Entries provided =>
-- Opening Marker --

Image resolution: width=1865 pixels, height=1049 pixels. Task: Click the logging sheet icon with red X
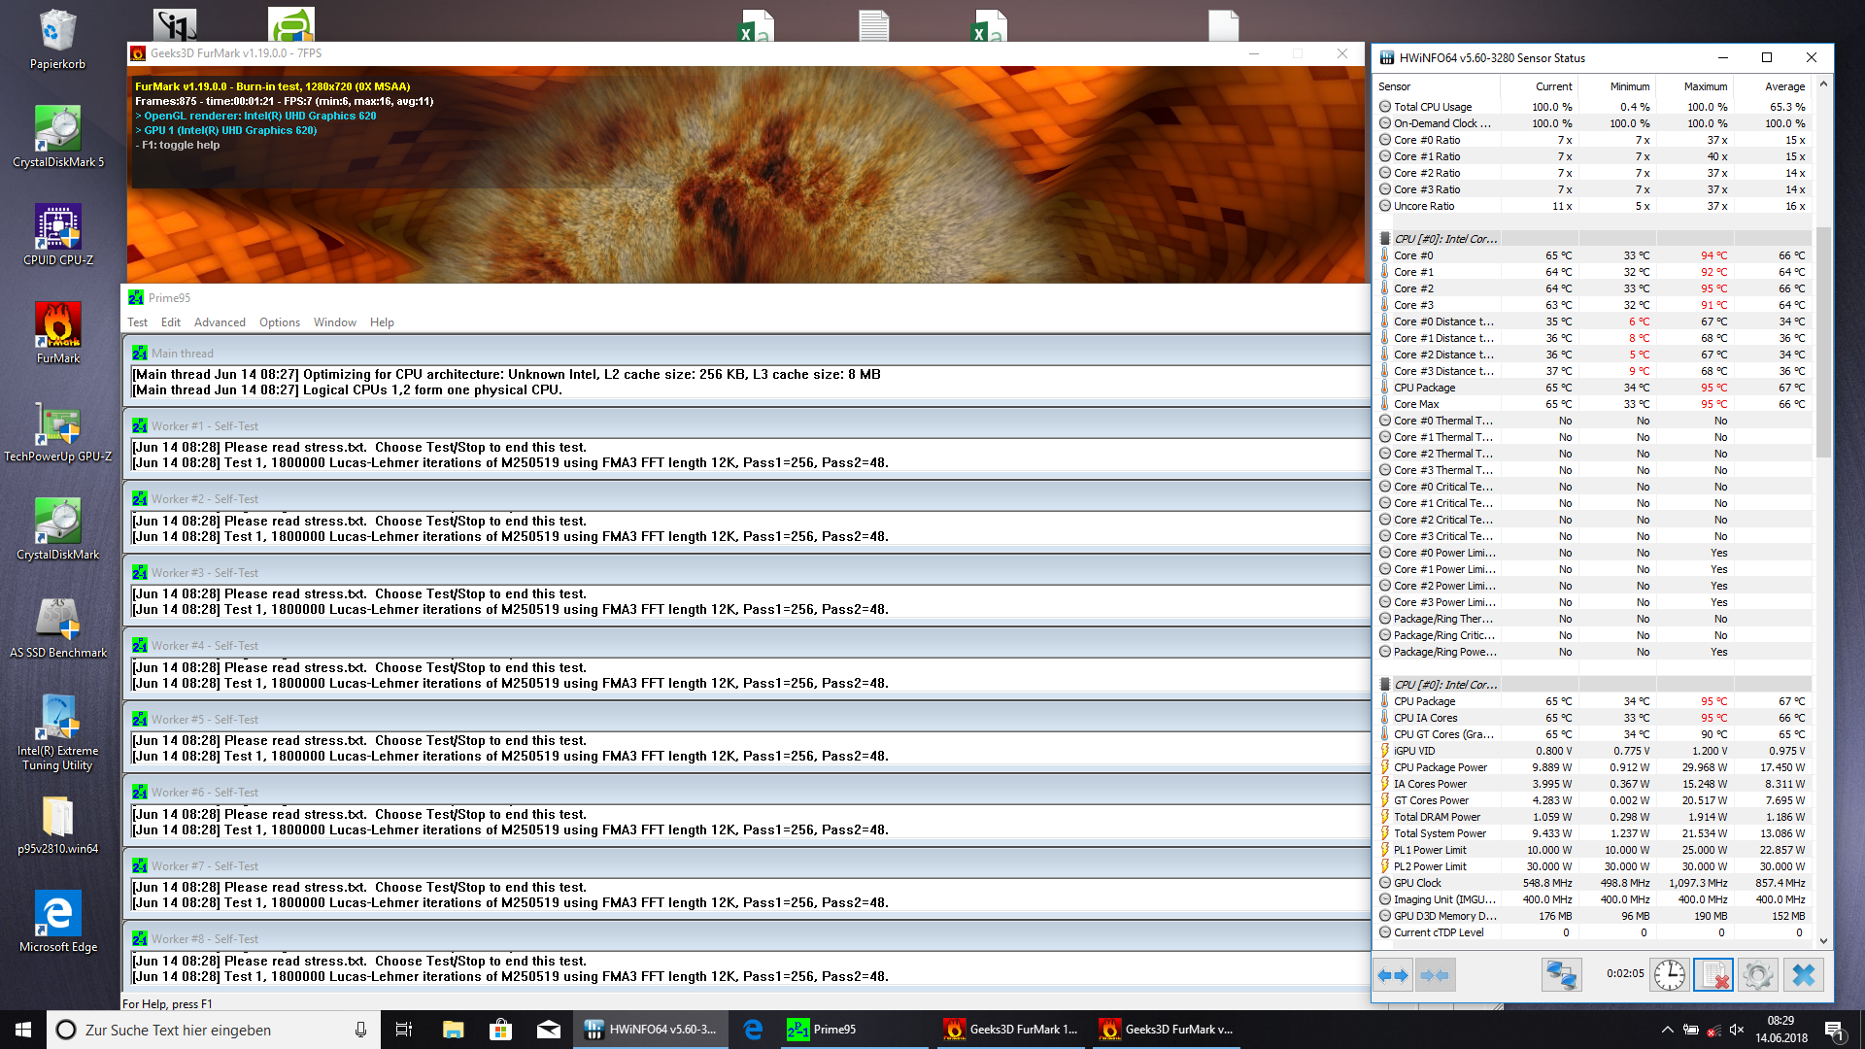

-- Closing Marker --
-- Opening Marker --

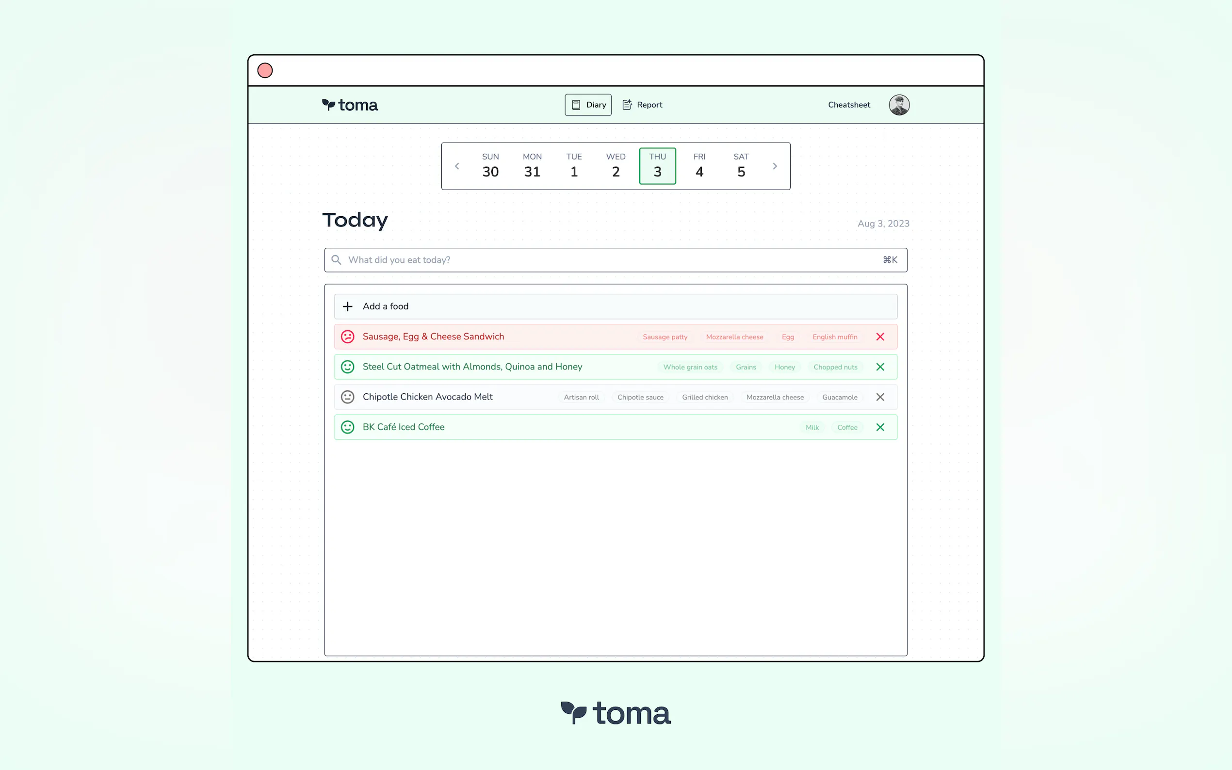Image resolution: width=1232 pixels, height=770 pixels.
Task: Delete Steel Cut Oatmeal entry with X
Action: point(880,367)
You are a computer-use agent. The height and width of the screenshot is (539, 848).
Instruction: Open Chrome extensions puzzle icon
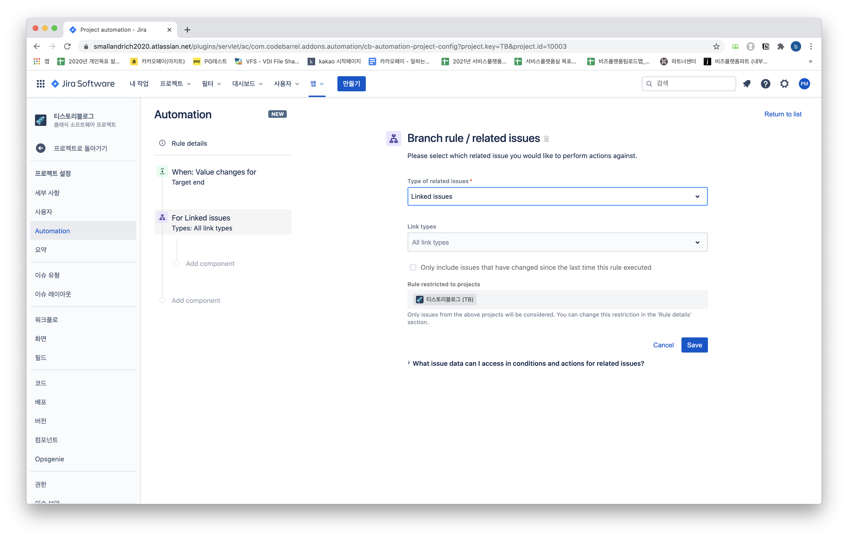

-- Closing Marker --

Aim of the exercise => Which lines above run from the one containing "You are a computer-use" down to the one containing "Instruction: Open Chrome"? Repeat exactly those, both ends included, and nothing else.

Answer to the exercise =>
You are a computer-use agent. The height and width of the screenshot is (539, 848).
Instruction: Open Chrome extensions puzzle icon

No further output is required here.